London has unlimited cultural activities, from museums to markets, and my wonderful hosts made sure I was able to see many.

All around London people are wearing little paper poppies on their lapels.  At first I thought it was a British version of the Red Hat Society, but soon learned that it is part of the Poppy Appeal, a drive to raise money for UK war veterans.  Coinciding with Veterans’ Day in the US is Armistice Day in the UK.  While just as in the US, the day has morphed from remembering those who lost their lives in WWI to those who lost their lives in all wars in which the country has fought, here the feeling of loss and remembrance permeates society much more deeply.

Throughout the city architectural incongruities indicate scars of WWII.  Pre-war buildings cover much of parts of the city, to be interrupted by the occasional modern building– a sure sign that the building that had been there previously had been bombed.  Other parts of the city center are totally all new buildings, often indicating much more widespread damage.

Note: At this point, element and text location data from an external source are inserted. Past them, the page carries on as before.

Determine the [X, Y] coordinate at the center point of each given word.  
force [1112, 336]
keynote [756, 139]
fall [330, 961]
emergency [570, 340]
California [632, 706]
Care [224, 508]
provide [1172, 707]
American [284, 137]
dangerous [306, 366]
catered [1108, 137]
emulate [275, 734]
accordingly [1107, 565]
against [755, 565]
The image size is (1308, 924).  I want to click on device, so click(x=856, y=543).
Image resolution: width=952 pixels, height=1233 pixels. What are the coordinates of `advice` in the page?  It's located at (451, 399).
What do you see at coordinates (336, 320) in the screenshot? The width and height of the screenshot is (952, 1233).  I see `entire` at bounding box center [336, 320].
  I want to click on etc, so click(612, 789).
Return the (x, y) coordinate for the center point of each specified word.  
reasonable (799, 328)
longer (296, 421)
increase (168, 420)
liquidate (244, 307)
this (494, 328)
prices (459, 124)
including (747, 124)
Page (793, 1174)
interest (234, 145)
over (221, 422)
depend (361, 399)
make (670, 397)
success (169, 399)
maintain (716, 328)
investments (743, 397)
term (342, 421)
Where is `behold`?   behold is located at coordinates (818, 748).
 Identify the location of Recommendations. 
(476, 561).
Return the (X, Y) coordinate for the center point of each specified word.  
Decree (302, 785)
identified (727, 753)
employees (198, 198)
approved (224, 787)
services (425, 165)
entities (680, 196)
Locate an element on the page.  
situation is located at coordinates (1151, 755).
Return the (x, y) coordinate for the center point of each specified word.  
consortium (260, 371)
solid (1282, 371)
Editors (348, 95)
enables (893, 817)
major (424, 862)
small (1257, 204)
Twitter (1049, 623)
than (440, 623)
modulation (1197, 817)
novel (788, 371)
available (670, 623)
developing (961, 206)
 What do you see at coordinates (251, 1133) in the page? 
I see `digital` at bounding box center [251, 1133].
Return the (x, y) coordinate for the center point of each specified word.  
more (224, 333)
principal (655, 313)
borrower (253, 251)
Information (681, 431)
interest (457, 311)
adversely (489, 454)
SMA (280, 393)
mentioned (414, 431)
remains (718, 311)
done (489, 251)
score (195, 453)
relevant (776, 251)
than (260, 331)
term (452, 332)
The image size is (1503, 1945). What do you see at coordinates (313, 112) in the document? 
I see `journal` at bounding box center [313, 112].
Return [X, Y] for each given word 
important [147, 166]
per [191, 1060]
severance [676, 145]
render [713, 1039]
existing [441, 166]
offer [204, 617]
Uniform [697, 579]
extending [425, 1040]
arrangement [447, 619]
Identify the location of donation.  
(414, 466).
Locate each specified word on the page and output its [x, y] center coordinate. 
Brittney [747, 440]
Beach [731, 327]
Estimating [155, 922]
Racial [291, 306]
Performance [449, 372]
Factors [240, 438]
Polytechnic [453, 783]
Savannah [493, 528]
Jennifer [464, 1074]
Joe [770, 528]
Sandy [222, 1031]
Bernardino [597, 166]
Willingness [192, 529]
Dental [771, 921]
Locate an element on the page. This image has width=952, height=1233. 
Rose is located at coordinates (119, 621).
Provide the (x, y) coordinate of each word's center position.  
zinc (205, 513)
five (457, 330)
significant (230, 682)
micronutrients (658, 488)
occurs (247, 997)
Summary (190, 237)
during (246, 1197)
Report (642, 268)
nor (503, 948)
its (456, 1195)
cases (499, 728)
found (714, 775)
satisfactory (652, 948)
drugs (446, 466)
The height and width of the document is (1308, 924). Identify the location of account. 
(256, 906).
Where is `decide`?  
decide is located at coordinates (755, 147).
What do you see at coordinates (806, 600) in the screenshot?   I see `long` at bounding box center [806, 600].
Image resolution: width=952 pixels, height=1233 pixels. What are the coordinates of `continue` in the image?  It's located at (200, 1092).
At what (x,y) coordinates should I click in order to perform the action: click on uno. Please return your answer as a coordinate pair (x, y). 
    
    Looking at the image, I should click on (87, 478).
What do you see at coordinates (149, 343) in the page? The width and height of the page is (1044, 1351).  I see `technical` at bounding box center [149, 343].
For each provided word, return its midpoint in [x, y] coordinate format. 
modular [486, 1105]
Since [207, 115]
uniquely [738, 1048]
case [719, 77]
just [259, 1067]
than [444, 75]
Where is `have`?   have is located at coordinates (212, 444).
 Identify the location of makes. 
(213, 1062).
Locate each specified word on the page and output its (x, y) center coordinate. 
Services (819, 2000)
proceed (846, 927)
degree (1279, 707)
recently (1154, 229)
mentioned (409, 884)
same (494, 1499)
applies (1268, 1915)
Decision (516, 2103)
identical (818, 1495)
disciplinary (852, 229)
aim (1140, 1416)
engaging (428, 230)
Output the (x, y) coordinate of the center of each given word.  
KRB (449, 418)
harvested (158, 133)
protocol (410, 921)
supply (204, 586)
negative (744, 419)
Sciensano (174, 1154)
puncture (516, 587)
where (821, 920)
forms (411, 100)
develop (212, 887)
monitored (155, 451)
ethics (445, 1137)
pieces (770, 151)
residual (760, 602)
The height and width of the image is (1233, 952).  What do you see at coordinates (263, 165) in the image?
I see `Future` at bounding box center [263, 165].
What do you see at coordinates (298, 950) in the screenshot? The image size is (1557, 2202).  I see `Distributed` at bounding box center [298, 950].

World War II feels much closer here and the losses from war much more visible.  The contrast between the way remembrance days are observed in the US and the UK reminds me that living a war is much different than observing it from thousands of miles away. 

At first I was going to title this post “A Tale of Two Cities” so as to describe the contrast between two bars I visited my first night in London.  However, I quickly realized that the title was implying a strict division of the city into two parts– a division that isn’t visible to the casual visitor, at least.  Rather, the city hums with options that spill beyond neighborhood borders and overlap in a tantalizing mix.

The first night here we went to a classic English pub with Christina, Sachin, and some of their law school friends.  The pub has a long central bar from which it serves several beers (ales? lagers?) including an organic wheat beer.  The fixtures are wood and brass and businessmen and students sit at tables throughout, including one by an in-use fireplace. 

Later that evening we went toward the Bengali/Bangladeshi end of Brick Road and had drinks at a club that featured new reggae artists.  The customers hailed from all over– Ed befriended a few Italians visiting London and one of the law students from Oklahoma joined people from Jamaica, India, and Bangladesh on the dance floor.  Outside the club men at a long food stand were selling late-night Indian food.  Just beyond, we joined the line for salted beef bagel sandwiches at a shop just across from a Turkish ocakbasi–grill– like the sort that Ed and I would often walk past when living in Istanbul.

London’s dynamism is due to the laudable incorporation of a wide range of people and traditions into a longstanding and unique culture.   Greek, Korean, Turkish, Bengali, Spanish, Jamaican, and Italian restaurants claim their spots between classic British pubs.   True, this cultural cornucopia hasn’t come without its share of bad reactions, as exemplified by London’s homegrown terror suspects.  However, on the whole the city’s people seem to quite literally feed off each other.  As a visitor, and one who lived in New York City, I find the blend energizing, and something that I will certainly miss on the next stops.